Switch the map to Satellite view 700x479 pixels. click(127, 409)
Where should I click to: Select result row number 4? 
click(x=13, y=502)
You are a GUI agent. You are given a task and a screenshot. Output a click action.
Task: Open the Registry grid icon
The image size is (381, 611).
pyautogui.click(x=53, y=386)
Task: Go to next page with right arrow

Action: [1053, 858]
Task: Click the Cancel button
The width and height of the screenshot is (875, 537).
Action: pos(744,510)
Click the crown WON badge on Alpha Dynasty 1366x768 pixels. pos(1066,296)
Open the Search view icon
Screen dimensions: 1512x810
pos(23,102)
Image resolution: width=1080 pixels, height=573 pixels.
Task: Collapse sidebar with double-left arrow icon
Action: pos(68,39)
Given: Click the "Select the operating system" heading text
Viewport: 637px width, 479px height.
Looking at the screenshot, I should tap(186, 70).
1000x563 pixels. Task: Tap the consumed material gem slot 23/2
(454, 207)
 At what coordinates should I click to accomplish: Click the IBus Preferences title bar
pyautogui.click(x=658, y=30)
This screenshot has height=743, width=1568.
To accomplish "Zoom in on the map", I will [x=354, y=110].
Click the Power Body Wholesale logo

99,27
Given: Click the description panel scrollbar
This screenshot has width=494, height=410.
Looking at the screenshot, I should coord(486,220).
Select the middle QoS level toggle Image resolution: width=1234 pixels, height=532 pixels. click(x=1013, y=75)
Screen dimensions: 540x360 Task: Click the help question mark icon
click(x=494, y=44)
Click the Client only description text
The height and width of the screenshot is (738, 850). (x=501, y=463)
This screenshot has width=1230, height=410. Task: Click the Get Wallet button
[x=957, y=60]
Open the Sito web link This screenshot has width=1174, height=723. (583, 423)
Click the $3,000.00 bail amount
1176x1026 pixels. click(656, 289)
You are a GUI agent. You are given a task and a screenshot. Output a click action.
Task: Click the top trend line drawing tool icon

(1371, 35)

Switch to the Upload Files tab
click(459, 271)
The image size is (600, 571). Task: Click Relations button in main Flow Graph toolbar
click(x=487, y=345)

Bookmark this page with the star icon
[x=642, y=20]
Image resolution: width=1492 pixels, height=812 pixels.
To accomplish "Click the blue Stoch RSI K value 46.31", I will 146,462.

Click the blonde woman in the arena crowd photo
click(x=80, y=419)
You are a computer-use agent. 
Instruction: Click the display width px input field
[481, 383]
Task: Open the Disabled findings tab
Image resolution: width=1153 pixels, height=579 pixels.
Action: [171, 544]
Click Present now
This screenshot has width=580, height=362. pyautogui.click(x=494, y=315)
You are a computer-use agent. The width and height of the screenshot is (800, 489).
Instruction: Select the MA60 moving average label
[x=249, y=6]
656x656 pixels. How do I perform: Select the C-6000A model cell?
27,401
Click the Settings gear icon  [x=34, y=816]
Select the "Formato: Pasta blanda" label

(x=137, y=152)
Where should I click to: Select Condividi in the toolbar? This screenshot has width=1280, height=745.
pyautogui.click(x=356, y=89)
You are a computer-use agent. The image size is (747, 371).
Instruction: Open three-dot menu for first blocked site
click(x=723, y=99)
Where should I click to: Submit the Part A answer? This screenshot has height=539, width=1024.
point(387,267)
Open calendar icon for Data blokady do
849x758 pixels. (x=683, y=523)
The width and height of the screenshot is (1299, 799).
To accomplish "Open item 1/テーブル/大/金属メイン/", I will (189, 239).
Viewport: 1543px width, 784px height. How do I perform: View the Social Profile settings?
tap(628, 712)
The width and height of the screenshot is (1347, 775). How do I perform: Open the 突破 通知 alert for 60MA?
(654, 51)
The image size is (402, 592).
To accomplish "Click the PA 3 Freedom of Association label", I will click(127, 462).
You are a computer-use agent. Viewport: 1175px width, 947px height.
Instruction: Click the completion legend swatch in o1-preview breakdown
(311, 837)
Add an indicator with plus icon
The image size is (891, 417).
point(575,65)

★ ★ ★ ★ ★

▶ Problem statement
Starting at the first entry and ending at the last, reproduce each one exactly.

▶ Task answer
Switch the map to Satellite view 700x479 pixels. click(127, 409)
Where should I click to: Select result row number 4? 
click(x=13, y=502)
You are a GUI agent. You are given a task and a screenshot. Output a click action.
Task: Open the Registry grid icon
The image size is (381, 611).
pyautogui.click(x=53, y=386)
Task: Go to next page with right arrow

Action: [1053, 858]
Task: Click the Cancel button
The width and height of the screenshot is (875, 537).
Action: pos(744,510)
Click the crown WON badge on Alpha Dynasty 1366x768 pixels. pos(1066,296)
Open the Search view icon
Screen dimensions: 1512x810
pos(23,102)
Image resolution: width=1080 pixels, height=573 pixels.
Task: Collapse sidebar with double-left arrow icon
Action: pos(68,39)
Given: Click the "Select the operating system" heading text
Viewport: 637px width, 479px height.
Looking at the screenshot, I should tap(186, 70).
1000x563 pixels. Task: Tap the consumed material gem slot 23/2
(454, 207)
 At what coordinates should I click to accomplish: Click the IBus Preferences title bar
pyautogui.click(x=658, y=30)
This screenshot has height=743, width=1568.
To accomplish "Zoom in on the map", I will [x=354, y=110].
Click the Power Body Wholesale logo

99,27
Given: Click the description panel scrollbar
This screenshot has width=494, height=410.
Looking at the screenshot, I should coord(486,220).
Select the middle QoS level toggle Image resolution: width=1234 pixels, height=532 pixels. click(x=1013, y=75)
Screen dimensions: 540x360 Task: Click the help question mark icon
click(x=494, y=44)
Click the Client only description text
The height and width of the screenshot is (738, 850). (x=501, y=463)
This screenshot has width=1230, height=410. Task: Click the Get Wallet button
[x=957, y=60]
Open the Sito web link This screenshot has width=1174, height=723. (583, 423)
Click the $3,000.00 bail amount
1176x1026 pixels. click(656, 289)
You are a GUI agent. You are given a task and a screenshot. Output a click action.
Task: Click the top trend line drawing tool icon

(1371, 35)

Switch to the Upload Files tab
click(459, 271)
The image size is (600, 571). Task: Click Relations button in main Flow Graph toolbar
click(x=487, y=345)

Bookmark this page with the star icon
[x=642, y=20]
Image resolution: width=1492 pixels, height=812 pixels.
To accomplish "Click the blue Stoch RSI K value 46.31", I will 146,462.

Click the blonde woman in the arena crowd photo
click(x=80, y=419)
You are a computer-use agent. 
Instruction: Click the display width px input field
[481, 383]
Task: Open the Disabled findings tab
Image resolution: width=1153 pixels, height=579 pixels.
Action: [171, 544]
Click Present now
This screenshot has width=580, height=362. pyautogui.click(x=494, y=315)
You are a computer-use agent. The width and height of the screenshot is (800, 489).
Instruction: Select the MA60 moving average label
[x=249, y=6]
656x656 pixels. How do I perform: Select the C-6000A model cell?
27,401
Click the Settings gear icon  [x=34, y=816]
Select the "Formato: Pasta blanda" label

(x=137, y=152)
Where should I click to: Select Condividi in the toolbar? This screenshot has width=1280, height=745.
pyautogui.click(x=356, y=89)
You are a computer-use agent. The image size is (747, 371).
Instruction: Open three-dot menu for first blocked site
click(x=723, y=99)
Where should I click to: Submit the Part A answer? This screenshot has height=539, width=1024.
point(387,267)
Open calendar icon for Data blokady do
849x758 pixels. (x=683, y=523)
The width and height of the screenshot is (1299, 799).
To accomplish "Open item 1/テーブル/大/金属メイン/", I will (189, 239).
Viewport: 1543px width, 784px height. How do I perform: View the Social Profile settings?
tap(628, 712)
The width and height of the screenshot is (1347, 775). How do I perform: Open the 突破 通知 alert for 60MA?
(654, 51)
The image size is (402, 592).
To accomplish "Click the PA 3 Freedom of Association label", I will click(127, 462).
You are a computer-use agent. Viewport: 1175px width, 947px height.
Instruction: Click the completion legend swatch in o1-preview breakdown
(311, 837)
Add an indicator with plus icon
The image size is (891, 417).
point(575,65)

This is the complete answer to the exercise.